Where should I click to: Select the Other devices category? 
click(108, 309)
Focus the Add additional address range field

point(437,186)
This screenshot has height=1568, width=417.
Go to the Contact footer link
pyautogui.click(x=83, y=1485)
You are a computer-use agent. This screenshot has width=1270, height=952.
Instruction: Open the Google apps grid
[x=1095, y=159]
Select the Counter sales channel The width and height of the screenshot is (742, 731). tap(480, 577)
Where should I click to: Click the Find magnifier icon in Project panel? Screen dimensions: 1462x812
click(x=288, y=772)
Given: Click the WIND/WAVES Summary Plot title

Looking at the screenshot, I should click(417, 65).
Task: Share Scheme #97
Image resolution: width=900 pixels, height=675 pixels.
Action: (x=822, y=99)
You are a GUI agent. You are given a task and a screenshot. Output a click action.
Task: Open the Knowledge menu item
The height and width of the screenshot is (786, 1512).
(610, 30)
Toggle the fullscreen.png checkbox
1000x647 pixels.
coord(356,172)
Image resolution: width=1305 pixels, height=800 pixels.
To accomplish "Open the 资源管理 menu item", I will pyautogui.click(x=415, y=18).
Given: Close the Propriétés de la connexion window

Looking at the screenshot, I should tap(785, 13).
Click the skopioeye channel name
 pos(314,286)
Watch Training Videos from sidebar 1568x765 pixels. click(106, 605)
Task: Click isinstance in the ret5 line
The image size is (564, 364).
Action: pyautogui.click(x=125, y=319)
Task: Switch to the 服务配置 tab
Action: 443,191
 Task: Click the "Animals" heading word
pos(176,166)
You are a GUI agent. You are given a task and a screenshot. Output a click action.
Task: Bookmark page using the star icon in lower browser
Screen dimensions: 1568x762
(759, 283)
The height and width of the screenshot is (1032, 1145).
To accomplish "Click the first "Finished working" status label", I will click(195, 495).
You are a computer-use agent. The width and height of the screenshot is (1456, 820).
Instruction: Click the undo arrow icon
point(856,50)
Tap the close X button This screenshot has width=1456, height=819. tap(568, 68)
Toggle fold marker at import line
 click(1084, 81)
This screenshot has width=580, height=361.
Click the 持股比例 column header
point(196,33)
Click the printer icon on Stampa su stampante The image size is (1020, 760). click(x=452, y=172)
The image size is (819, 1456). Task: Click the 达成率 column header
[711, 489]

| Wat wordt gevraagd |
Geef de regels vanaf de regel met "Image resolution: width=1305" tot en met de regel met "Watch Training Videos" weer als een JSON-lijst van strings, met één string per regel en zonder lege regels.

| Uitwerking opdracht |
[
  "Image resolution: width=1305 pixels, height=800 pixels.",
  "To accomplish \"Open the 资源管理 menu item\", I will pyautogui.click(x=415, y=18).",
  "Given: Close the Propriétés de la connexion window",
  "Looking at the screenshot, I should tap(785, 13).",
  "Click the skopioeye channel name",
  " pos(314,286)",
  "Watch Training Videos from sidebar 1568x765 pixels. click(106, 605)"
]